Ils soutiennent que :
— ils ont intérêt à agir ;
— l’arrêté est entaché d’un vice de procédure faute pour le maire d’avoir attendu l’avis implicite ou explicite de la commission départementale de la préservation des espaces naturels agricoles et forestiers saisie en application de l’article L. 111-5 du code de l’urbanisme ;
— le projet était soumis à la délivrance d’un permis de construire et non à déclaration préalable en ce que, d’une part, il est évident que la surface de plancher et l’emprise au sol du pylône et des installations techniques sont supérieures à 0 m² et d’autre part, la prescription imposée par le maire impose l’édification d’un poste de livraison électrique de plus de 25 m² ;
— l’arrêté est entaché d’une erreur manifeste d’appréciation au regard des dispositions de l’article R. 111-27 du code de l’urbanisme.

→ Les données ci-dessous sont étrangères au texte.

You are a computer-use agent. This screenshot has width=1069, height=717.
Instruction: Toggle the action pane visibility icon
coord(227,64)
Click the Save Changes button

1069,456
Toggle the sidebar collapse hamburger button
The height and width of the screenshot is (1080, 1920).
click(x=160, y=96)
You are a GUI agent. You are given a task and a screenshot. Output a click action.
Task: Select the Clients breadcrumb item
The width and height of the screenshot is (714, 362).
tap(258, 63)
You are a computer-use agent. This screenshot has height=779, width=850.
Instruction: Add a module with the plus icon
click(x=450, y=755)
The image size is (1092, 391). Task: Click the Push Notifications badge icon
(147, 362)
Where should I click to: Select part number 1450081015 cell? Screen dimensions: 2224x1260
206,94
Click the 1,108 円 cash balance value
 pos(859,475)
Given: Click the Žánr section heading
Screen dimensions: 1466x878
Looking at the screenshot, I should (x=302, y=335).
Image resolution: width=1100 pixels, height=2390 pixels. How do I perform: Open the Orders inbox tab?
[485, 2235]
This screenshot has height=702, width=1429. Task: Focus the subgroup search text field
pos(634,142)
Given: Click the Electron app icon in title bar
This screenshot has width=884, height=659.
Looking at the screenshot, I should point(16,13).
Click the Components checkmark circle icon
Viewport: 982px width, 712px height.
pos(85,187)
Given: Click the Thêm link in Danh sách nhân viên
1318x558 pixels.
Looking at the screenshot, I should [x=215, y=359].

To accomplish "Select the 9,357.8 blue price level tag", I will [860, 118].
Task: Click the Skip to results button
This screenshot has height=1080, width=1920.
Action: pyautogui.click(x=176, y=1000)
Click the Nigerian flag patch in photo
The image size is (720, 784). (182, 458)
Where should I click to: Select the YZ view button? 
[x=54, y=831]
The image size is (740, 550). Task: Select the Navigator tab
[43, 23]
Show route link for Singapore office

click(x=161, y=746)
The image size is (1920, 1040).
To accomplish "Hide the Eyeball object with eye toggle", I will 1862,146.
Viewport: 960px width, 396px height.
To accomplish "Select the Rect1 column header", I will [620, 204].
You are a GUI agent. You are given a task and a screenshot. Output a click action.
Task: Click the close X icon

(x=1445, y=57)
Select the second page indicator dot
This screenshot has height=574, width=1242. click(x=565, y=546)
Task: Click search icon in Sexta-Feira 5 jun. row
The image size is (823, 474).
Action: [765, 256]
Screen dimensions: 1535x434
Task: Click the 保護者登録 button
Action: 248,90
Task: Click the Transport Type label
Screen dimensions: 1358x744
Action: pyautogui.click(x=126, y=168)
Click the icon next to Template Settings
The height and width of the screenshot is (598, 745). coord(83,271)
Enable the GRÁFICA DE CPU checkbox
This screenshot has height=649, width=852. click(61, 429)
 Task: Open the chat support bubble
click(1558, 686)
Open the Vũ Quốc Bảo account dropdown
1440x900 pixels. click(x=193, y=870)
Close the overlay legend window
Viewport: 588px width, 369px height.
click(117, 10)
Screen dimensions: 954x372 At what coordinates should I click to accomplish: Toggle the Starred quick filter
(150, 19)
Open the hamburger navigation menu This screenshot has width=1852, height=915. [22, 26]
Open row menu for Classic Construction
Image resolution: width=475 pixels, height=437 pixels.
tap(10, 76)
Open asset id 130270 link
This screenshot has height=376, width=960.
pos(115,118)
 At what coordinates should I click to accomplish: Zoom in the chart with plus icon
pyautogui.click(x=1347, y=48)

Par un mémoire en défense enregistré le 15 septembre 2022, la commune de Saintigny, représentée par Me Forcinal, conclut au rejet de la requête et à ce qu’il soit mis à la charge de chacun des requérants la somme de 500 euros en application de l’article L. 761-1 du code de justice administrative.
Elle soutient que :
— les requérants n’ont pas intérêt à agir ;
— les moyens ne sont pas fondés.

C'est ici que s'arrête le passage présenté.